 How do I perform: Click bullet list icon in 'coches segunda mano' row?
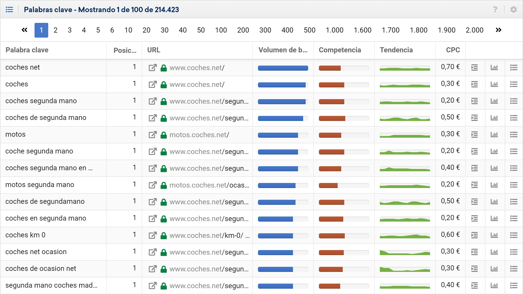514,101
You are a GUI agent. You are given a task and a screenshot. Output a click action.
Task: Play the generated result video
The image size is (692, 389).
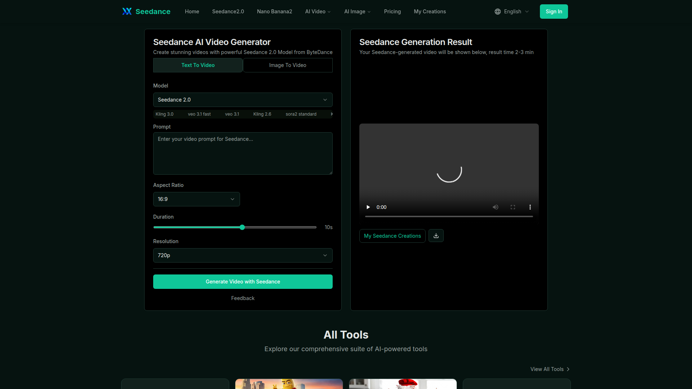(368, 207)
* * * * * * * * *
# WORK REQUEST
Find the line that contains "You are a GUI", then write out that line and each one after it, exactly and with nothing else, through the end of the entries above, without the pictures.

# REPLY TO THE TASK
You are a GUI agent. You are given a task and a screenshot. Output a click action.
Task: Play the generated result video
The image size is (692, 389).
(368, 207)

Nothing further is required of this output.